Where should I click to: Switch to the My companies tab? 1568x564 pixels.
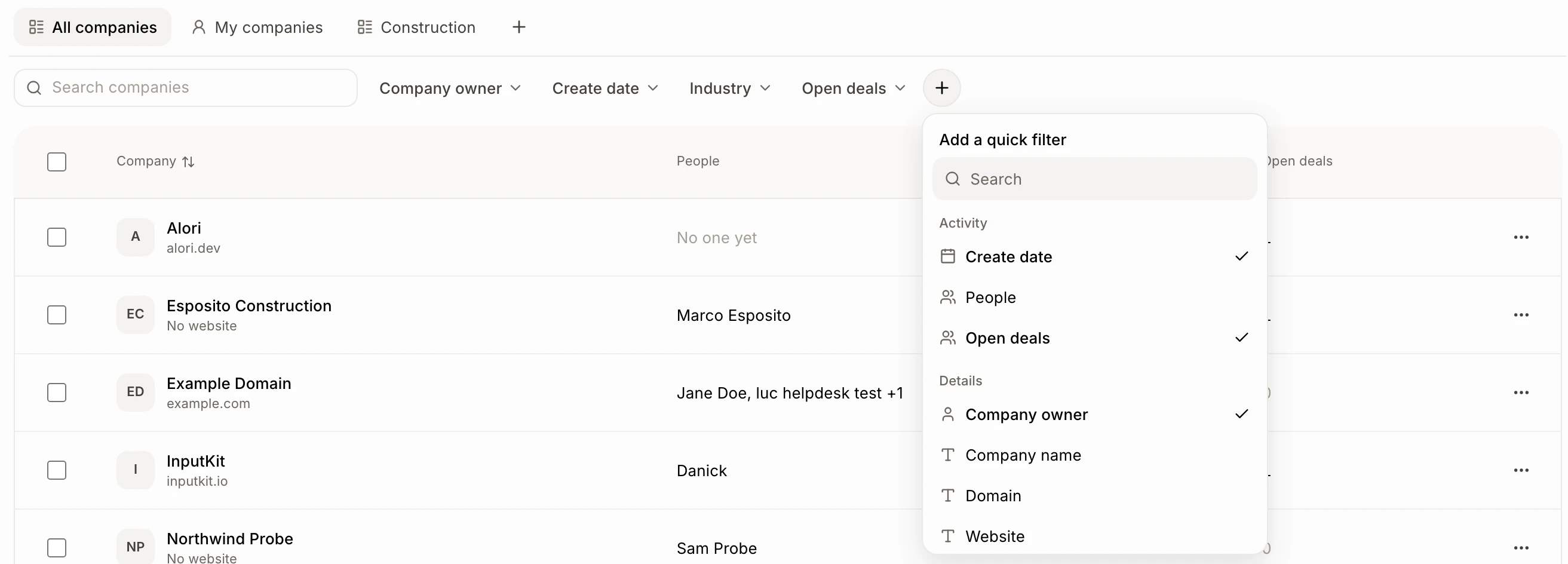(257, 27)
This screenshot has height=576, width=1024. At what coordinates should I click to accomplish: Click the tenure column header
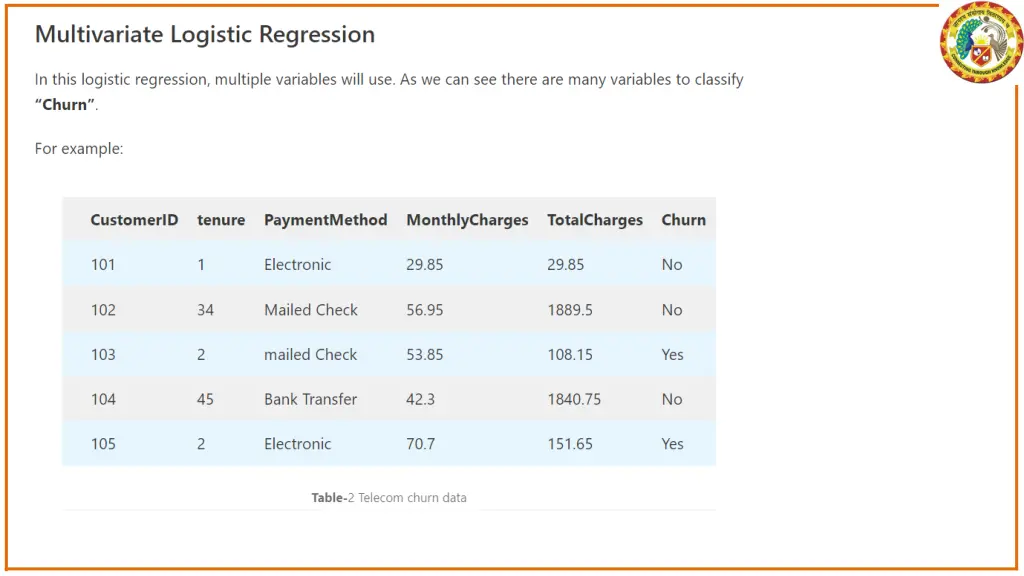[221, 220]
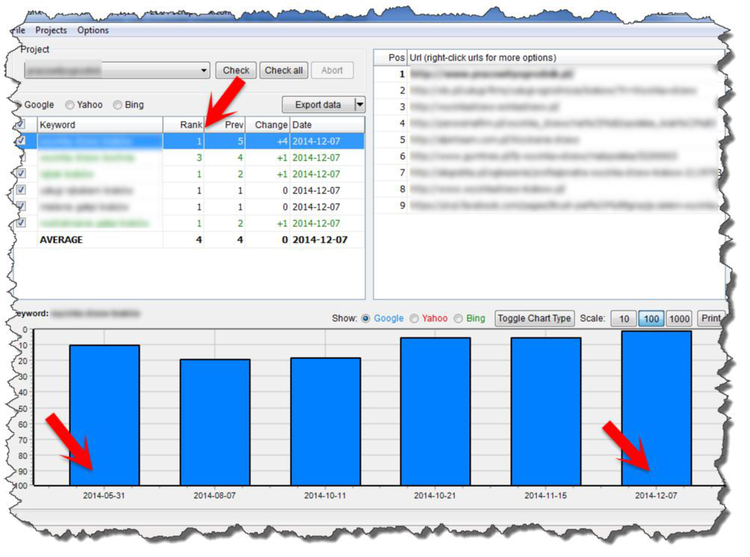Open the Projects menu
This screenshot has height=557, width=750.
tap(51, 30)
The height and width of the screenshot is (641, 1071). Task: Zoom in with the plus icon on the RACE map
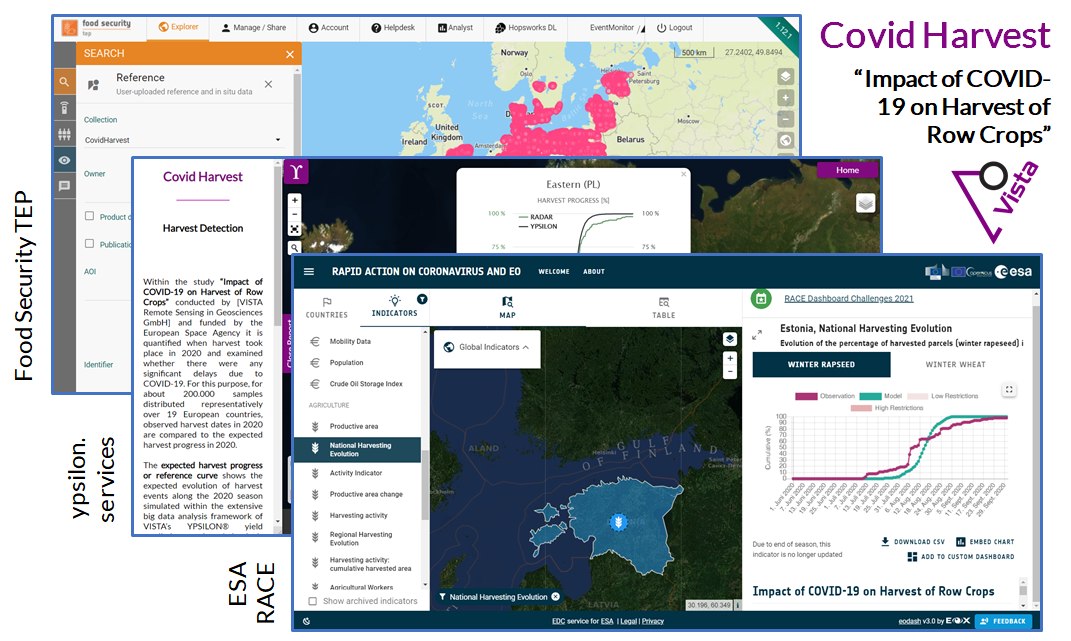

+ + + + + + +

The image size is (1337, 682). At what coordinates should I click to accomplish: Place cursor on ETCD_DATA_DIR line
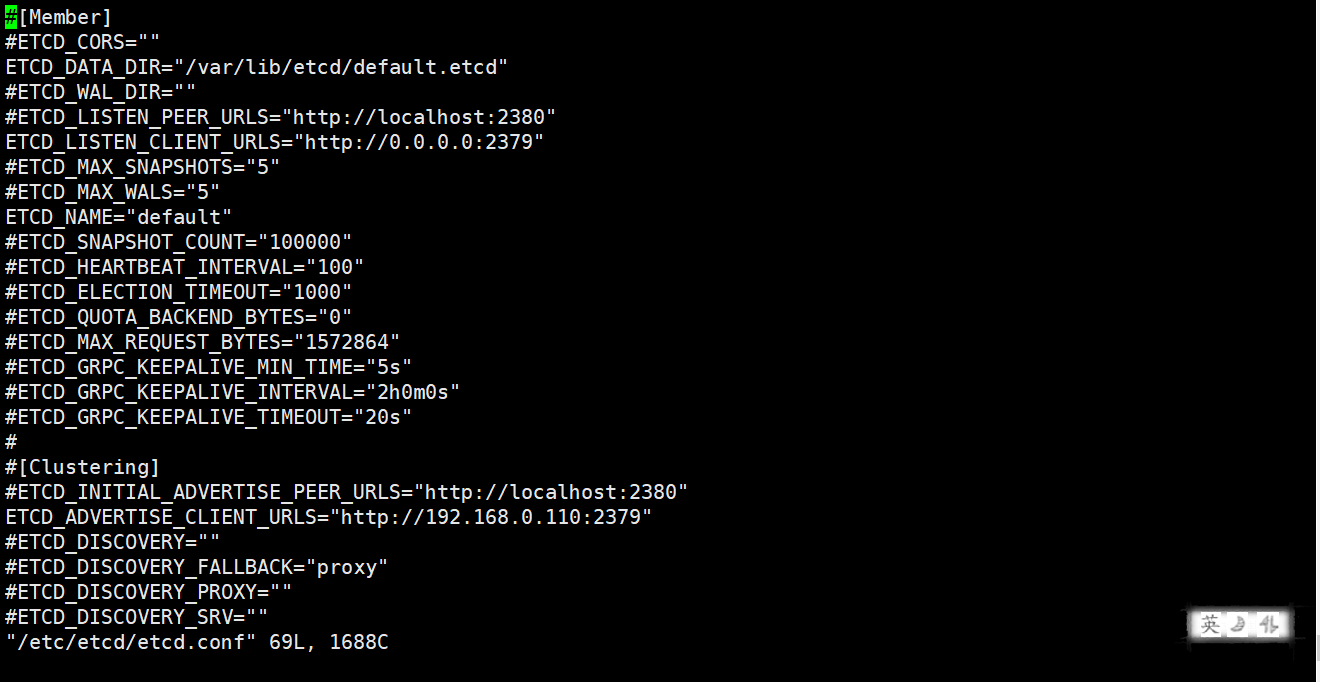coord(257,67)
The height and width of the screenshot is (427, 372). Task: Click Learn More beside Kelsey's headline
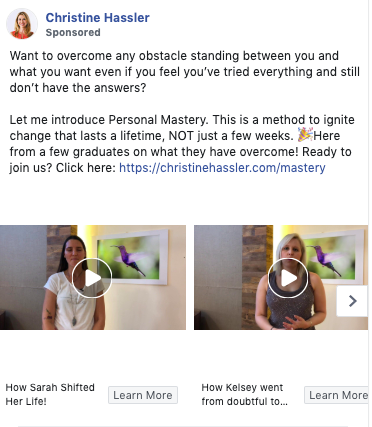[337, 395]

+ + + + + + +

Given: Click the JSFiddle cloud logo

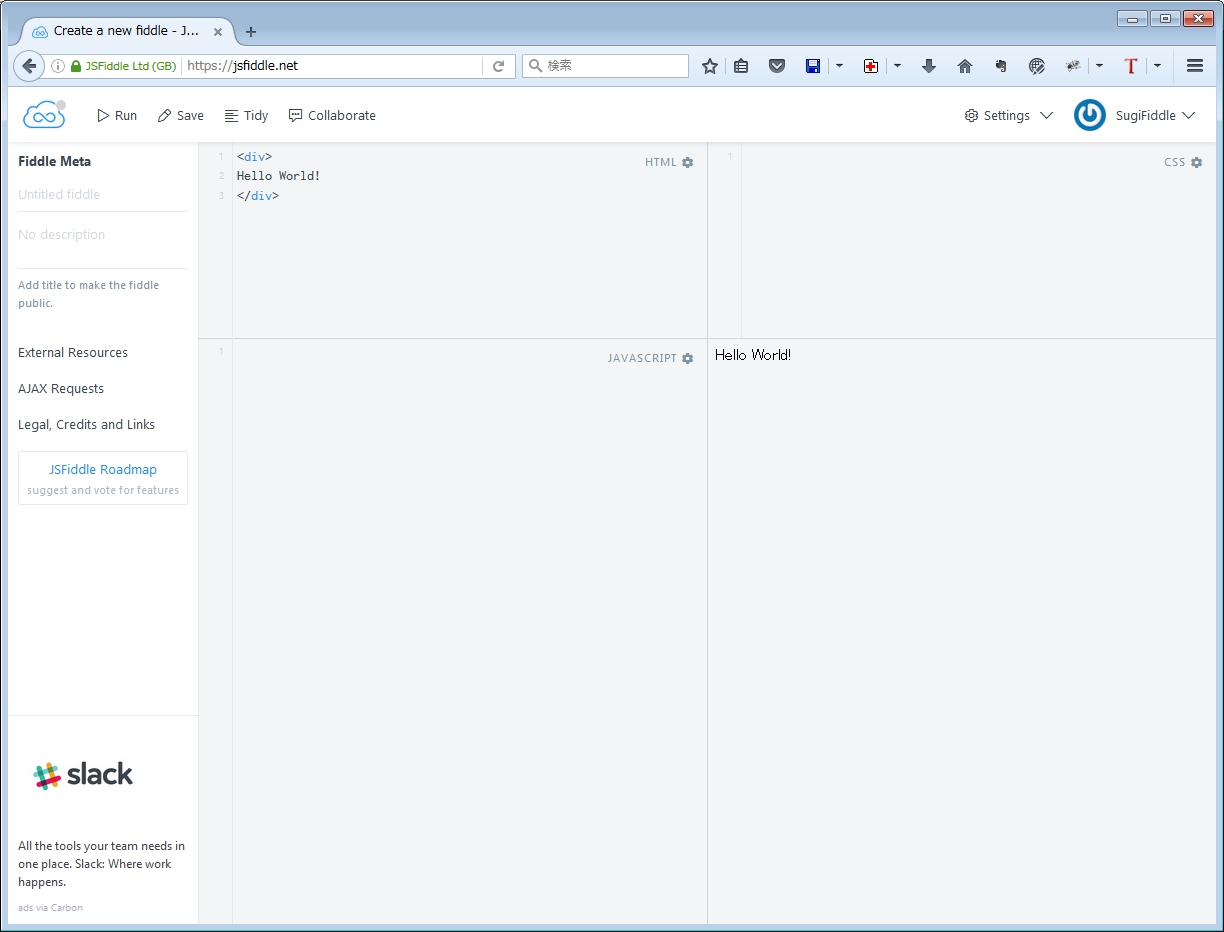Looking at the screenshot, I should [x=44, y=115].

+ + + + + + +

Goal of the exercise
Among the entries above, locate the line with "Where should I" and the line with "The height and width of the screenshot is (641, 1071).". Give those two lines and all lines between them again, exactly, leaving out the pictures.

Solution to this task
Where should I click to: Switch to the My companies tab? 1568x564 pixels.
(257, 27)
This screenshot has height=576, width=1024. At what coordinates should I click to accomplish: Click the tenure column header
[221, 220]
Open the Projects menu
This screenshot has height=557, width=750.
tap(51, 30)
The height and width of the screenshot is (641, 1071). Task: Zoom in with the plus icon on the RACE map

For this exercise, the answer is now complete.